Transduction of human CD34+-derived NSG repopulating cells with large-scale vector preparations. (a) Transduction efficiency as measured in genomic DNA from FACS-purified human CD45+ bone marrow obtained 12–16 weeks post-transplant using quantitative real-time PCR assay. Each data point represents the result of a single mouse. Number of separate experiments performed with each vector preparation is indicated below the X-axis. Bars represent mean. (b) Myeloid vector copy number measured by quantitative real-time PCR on individual vector-positive colonies obtained from CFU-C assay performed on human CD45+ cells FACS-purified from the bone marrow of NSG mice 12–16 weeks post-transplant. There was no significant difference between arms in any intradonor comparison (not including Donor6-Wave9 because n=1 and thus not evaluable by t-test/ANOVA). The bars represent the mean of all evaluable colonies from all evaluable mice treated in one arm or one experiment. Error bars represent the mean±SEM. Number of evaluated colonies indicated as n.

FIG. 6.

Transduction of human CD34+-derived NSG repopulating cells with large-scale vector preparations at higher doses. (a) Engraftment of CD34+ transductions in NSG mice measured 12–15 weeks post-transplant.
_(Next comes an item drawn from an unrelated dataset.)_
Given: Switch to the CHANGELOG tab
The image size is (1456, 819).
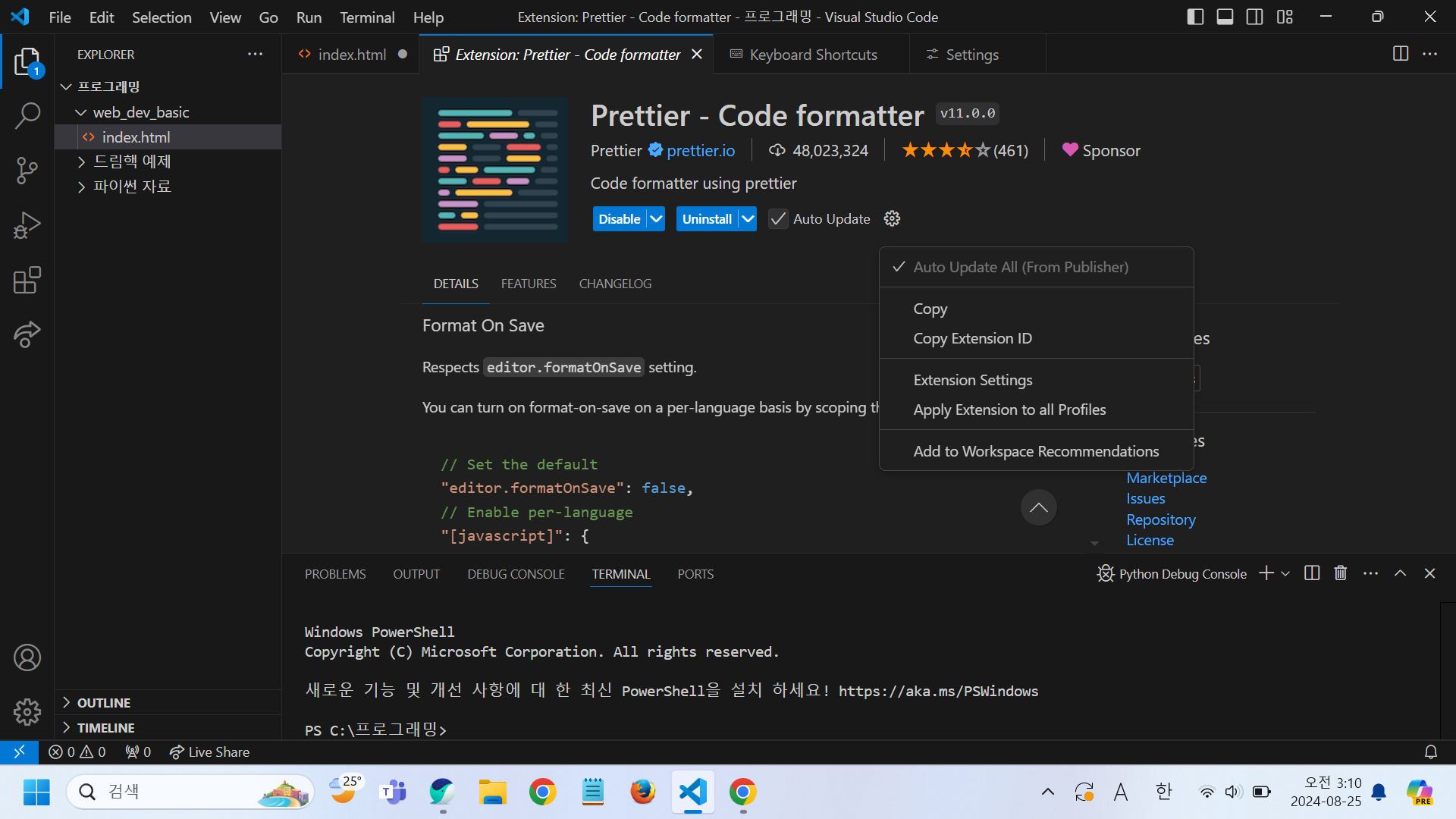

Each point represents the result from a single mouse bone marrow evaluated by flow cytometry. Bars represent the mean. (b) Transduction of NSG repopulating cells measured 12–15 weeks post-transplant. Each point represents the result of a quantitative real-time PCR assay of genomic DNA purified from human CD45+ FACS-sorted bone marrow from a single transplanted NSG mouse. Bars represent the mean. W9(30), Wave9 at 30% volume (MOI 135); W12(19), Wave12 at 19% volume (MOI 135); W12(30), Wave12 at 30% volume (MOI 225); x1, single 24-hr vector exposure; x2, two 24-hr vector exposures.

FIG. 7.

Comparison of human CD34+ cell transduction with Wave9 clinical SIN-lentivirus prep and an MFGγc gamma-retroviral prep. (a) Transduction protocol outline used for each vector. (b) Pre-transplant CFU-C graft transduction measured in individual colonies by qualitative PCR. There was a significant difference between the Wave9 and MFGγc arms in both mPB and CB. *indicates which comparisons are statistically significant (p<0.05) (c) Human CD45 engraftment of NSG recipients with all treatment arms. Each point represents the result of one mouse's terminal bone marrow evaluation. Bars represent the mean. (d) Transduction of human cord blood and mobilized peripheral blood CD34+ cells treated with either Wave9 clinical lentiviral preparation or MFGγc γ-retroviral preparation as measured by quantitative real-time PCR in genomic DNA from FACS-purified human CD45+ bone marrow obtained after 12–16 weeks post-transplant. Each data point represents the result of a single mouse. Bars represent the mean.